Matthews Yard may be forced to close later this year if proposals to redevelop 5-9 Surrey Street into 55 flats, with only 11 (20%) classed as affordable, go ahead.
“For five years Matthews Yard has regularly been cited as a beacon of hope, a phoenix rising from the ashes and the heart of the community in Croydon. So to lose all this work to a block of luxury flats would be a travesty.
“On a positive note, our campaign has helped pressure the developer into delivering more affordable homes and guaranteeing a community asset will remain, albeit not one we will be operating. Closing for three years for redevelopment to then return and start from scratch wasn’t an option for us, so our focus is firmly on moving to new premises nearby and we are having some really positive talks with Croydon Council and other organisations around potential locations and what assistance might be available to us.
“Only 5% affordable homes being built last year is a paltry figure by any standard but I understand the affordable housing situation is quite a complex one. The Right to Buy mechanisms introduced by Thatcher in the 80s and maintained by successive governments have depleted social housing stock and more recent savage cuts by central government have made it hard for local authorities to put any money aside to build more homes.
“While I am disappointed more hasn’t been achieved in Croydon, I am hopeful that Brick by Brick and other social landlords will emerge in Croydon in the next decade to meet the growing demand for decent, affordable homes. If they don’t, I have no doubt residents will unite to demand better from elected representatives, on housing and other important matters.

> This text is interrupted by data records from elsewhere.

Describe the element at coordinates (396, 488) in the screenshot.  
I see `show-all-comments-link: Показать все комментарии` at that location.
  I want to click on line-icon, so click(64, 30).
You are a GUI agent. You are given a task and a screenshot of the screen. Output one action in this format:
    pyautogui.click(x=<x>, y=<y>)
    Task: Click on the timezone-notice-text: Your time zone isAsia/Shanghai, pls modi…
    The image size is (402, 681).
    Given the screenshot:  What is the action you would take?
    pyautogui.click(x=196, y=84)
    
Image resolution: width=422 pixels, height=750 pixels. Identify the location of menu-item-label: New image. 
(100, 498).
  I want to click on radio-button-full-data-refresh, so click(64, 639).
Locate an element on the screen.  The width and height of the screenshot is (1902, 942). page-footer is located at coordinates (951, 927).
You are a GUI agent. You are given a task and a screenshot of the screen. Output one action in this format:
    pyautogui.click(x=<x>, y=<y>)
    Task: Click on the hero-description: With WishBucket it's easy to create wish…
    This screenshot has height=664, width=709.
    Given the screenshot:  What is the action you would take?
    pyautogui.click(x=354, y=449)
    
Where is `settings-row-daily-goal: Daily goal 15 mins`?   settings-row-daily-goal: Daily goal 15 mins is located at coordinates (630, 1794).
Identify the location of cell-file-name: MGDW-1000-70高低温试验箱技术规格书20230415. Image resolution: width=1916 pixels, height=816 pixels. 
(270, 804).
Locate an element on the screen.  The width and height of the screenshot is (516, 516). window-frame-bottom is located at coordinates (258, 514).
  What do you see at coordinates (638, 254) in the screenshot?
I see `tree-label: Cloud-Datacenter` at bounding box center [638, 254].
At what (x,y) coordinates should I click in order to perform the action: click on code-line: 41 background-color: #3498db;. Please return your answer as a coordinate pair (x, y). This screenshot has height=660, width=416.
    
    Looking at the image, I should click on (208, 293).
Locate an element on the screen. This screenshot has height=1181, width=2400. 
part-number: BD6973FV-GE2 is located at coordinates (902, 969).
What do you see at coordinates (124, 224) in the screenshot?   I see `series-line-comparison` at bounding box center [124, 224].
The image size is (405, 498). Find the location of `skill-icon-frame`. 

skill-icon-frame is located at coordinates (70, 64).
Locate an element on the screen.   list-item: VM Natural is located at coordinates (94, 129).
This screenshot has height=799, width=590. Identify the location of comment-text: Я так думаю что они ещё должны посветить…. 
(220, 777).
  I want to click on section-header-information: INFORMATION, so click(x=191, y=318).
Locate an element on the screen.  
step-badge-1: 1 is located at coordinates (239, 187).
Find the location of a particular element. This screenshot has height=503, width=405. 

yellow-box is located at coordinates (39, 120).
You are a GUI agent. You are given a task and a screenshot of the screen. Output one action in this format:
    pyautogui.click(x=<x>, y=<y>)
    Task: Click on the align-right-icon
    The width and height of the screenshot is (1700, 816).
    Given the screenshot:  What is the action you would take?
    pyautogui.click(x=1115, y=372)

“I also hope the Mayor of London will continue to apply pressure to ensure the London Plan delivers results which are in the best interests of local people.”
This article is part of EastLondonLines’ Home Truths series, which looks at how Londoners are losing out on affordable housing. Click here for the full series.
This article amended on 14 April 2018 to correct two points:
- Poplar HARCA have proposed to designate 35.8% of flats as affordable in the regeneration of Chrisp Street Market, not 20% as an earlier version said.
- An earlier version said Ammar Hasanie “has been on the market traders committee for 14 years”, where “has been an active member supporting the Chrisp Street Market traders for many years” was meant.